::: Excerpted text :::

[Neuroscience] Re: What electrophysiology software are people using?

jonesmat via neur-sci%40net.bio.net (by jonesmat from physiology.wisc.edu)
Wed Jul 2 17:57:56 EST 2008

On Jun 24, 3:30 pm, Bill <connelly.b... from gmail.com> wrote:
> On Jun 25, 5:42 am, jonesmat <jones... from physiology.wisc.edu> wrote:
> > But even with bugs I think it's better than most other packages. I am
> > not sure it will do the stats you need (but maybe). We always use
> > Prism for KS tests and such, after doing detection & measurement in
> > Axograph.
> > Matt
> Wait, hold the phone. Prism can do KS tests? I know it uses them to
> test for normality, but I didn't think you could use them to test
> between two distributions of your choice. Is that a standard feature?
> What version?
> Axograph is good (indeed the best I have seen), and I was at a
> neuroscience course in Australia (ACANhttp://acan.jcs.anu.edu.au/acan.html)
> with John Clements, the guy who makes Axograph. We were running the PC
> version and it still wasn't 100% stable, certainly not stable enough
> for me to use it for acquisition of data (though John was bug fixing
> throughout the course, so maybe its better now).
> Indeed, if I could get it to work with our CED data loggers I would
> probably be trying to convince the boss the use it.

:::

Write out, word for word, the part of the post about electrophysiology software that begins at the words "Wed Jul 2 17:57:56" and stops after "a standard feature?". The listing is separate material and has no connection to the post about electrophysiology software above.

::: Provided data :::

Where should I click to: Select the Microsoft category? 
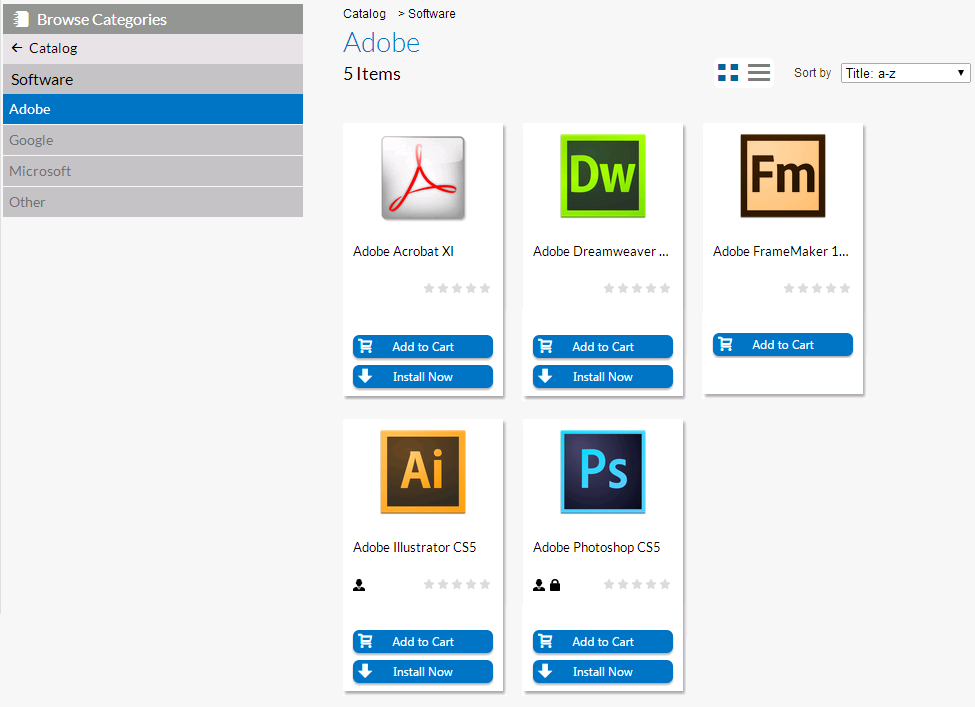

:::

> Reply
Wed Jul 2 17:57:56 EST 2008

On Jun 24, 3:30 pm, Bill <connelly.b... from gmail.com> wrote:
> On Jun 25, 5:42 am, jonesmat <jones... from physiology.wisc.edu> wrote:
> > But even with bugs I think it's better than most other packages. I am
> > not sure it will do the stats you need (but maybe). We always use
> > Prism for KS tests and such, after doing detection & measurement in
> > Axograph.
> > Matt
> Wait, hold the phone. Prism can do KS tests? I know it uses them to
> test for normality, but I didn't think you could use them to test
> between two distributions of your choice. Is that a standard feature?